Scienza della storia e della politica (3)

Data Mon 3 October 2011 6:00 | Categoria: Gramsci

{Ri-pubblico per i lettori del sito-rivista il 'fulmine' uscito su ALIAS (supplemento culturale del quotidiano 'il manifesto' - dove tengo la rubrica mensile 'Fulmini e Saette') il 1 ottobre 2011.}

Scienza della storia e della politica (3)

Il marxismo è in crisi, vabbene, ma non è questo il problema. Il problema è che Antonio Gramsci, dal 1929 al 1935, pensando e scrivendo i Quaderni del carcere, è andato oltre il marxismo, ma i marxisti non lo sanno. Gramsci critica radicalmente il marxismo da Bucharin a Marx e la sociologia da Comte a Weber, e avvia una nuova scienza: la scienza della storia e della politica.

Abbiamo detto nelle precedenti puntate che la scienza della storia e della politica parte dall’esperienza e procede attraverso la filologia vivente. Facciamo ora un altro passo e individuiamo la necessità della nascita di una vera e propria scienza.

“La filologia è una struttura conoscitiva che non raggiunge da sé il livello della conoscenza scientifica. È un’organizzazione dell’esperienza che può attingere un alto grado di precisione nell’accertamento empirico dei fatti storico-sociali, che produce consapevolezza pratica dei processi collettivi immediati; non elabora però concetti e teorie scientifiche, e perciò non giunge alla spiegazione dei processi che constata. Per giungere a questo serve la scienza della storia e della politica.

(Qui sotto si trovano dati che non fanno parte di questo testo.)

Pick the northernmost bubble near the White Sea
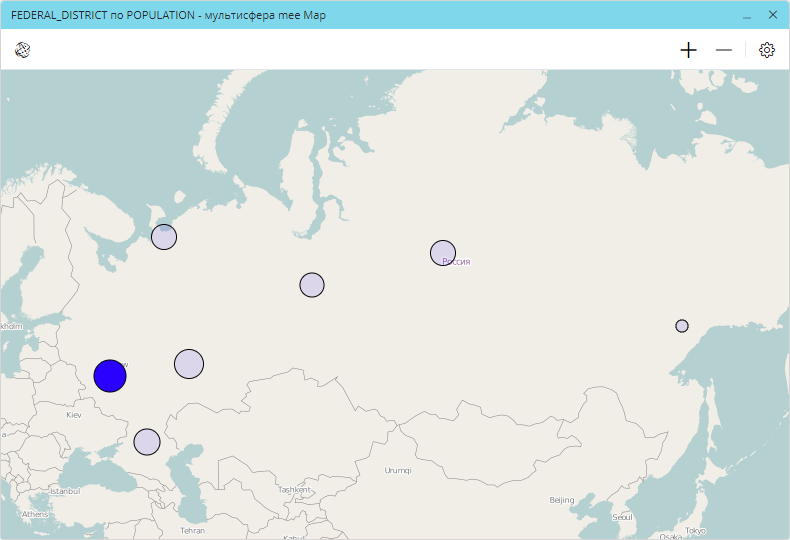 click(164, 237)
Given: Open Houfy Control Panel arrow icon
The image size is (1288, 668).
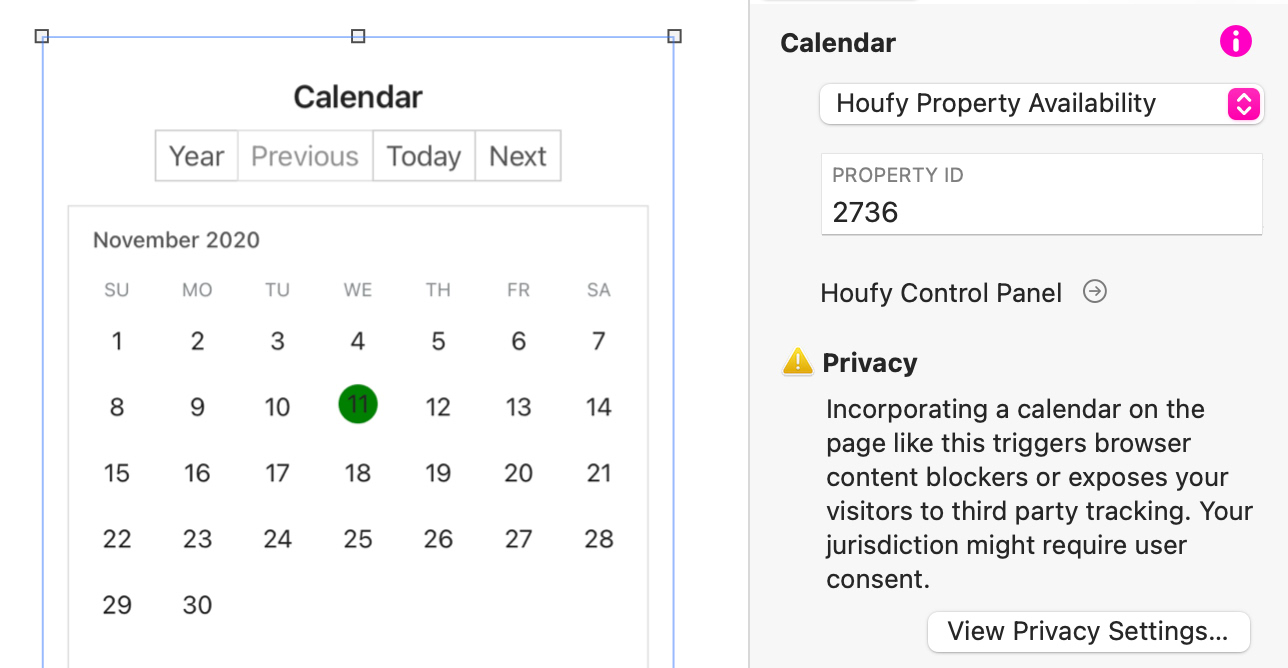Looking at the screenshot, I should (1095, 292).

Questa nuova scienza non prende le mosse da categorie filosofiche generali (il materialismo storico o dialettico che sia), e neppure direttamente dai ‘dati empirici’ (psicologici o sociologici che siano), ma dall’esperienza storica stessa. Quando nei processi storici concreti si manifestano situazioni problematiche, cioè determinate difficoltà storicamente decisive la cui soluzione non può emergere dallo sviluppo lineare degli automatismi economici-sociali-politici dominanti, ma richiede la creazione di una razionalità storica nuova, matura la necessità di una nuova scienza. Non solo: queste situazioni problematiche esigono la formazione di una nuova scienza in quanto fuoriescono dall’ambito teorico delle scienze date, vale a dire in quanto l’irresoluzione dei nuovi problemi denuncia l’insufficienza delle risposte che si possono ottenere attraverso l’analisi di essi con gli strumenti teorici di cui dispongono le scienze date. Insufficienza delle risposte nel senso che l’azione organizzabile mediante i concetti propri delle scienze date non permette di risolvere praticamente le difficoltà concentrate e annodate in situazioni di crisi strutturali.

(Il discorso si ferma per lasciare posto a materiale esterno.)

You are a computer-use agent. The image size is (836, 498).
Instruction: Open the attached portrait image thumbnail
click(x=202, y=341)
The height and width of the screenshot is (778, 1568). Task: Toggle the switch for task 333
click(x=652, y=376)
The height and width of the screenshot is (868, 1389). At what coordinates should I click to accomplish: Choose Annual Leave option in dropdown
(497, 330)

Da questo punto di vista l’affermazione marxiana che “l’umanità non si propone se non quei problemi che può risolvere, perché, a considerare le cose dappresso, si trova sempre che il problema sorge solo quando le condizioni materiali della sua soluzione esistono già o almeno sono in formazione” {K. Marx, Prefazione a Per la critica dell’economia politica} va “svolta criticamente” (Q, 1774). Se è vero che un problema diviene reale e attuale quando esistono le forze sociali che possono affrontarlo, ciò non vuol dire che queste siano da sé in condizione di risolverlo, poiché per ciò è necessario costruire anche una nuova struttura conoscitiva in grado di organizzarne la soluzione intellettuale e morale.”

Pasquale Misuraca – Luis Razeto Migliaro, La Traversata. Libro Primo - Dalla critica del marxismo e della sociologia alla proposta di una nuova scienza della storia e della politica.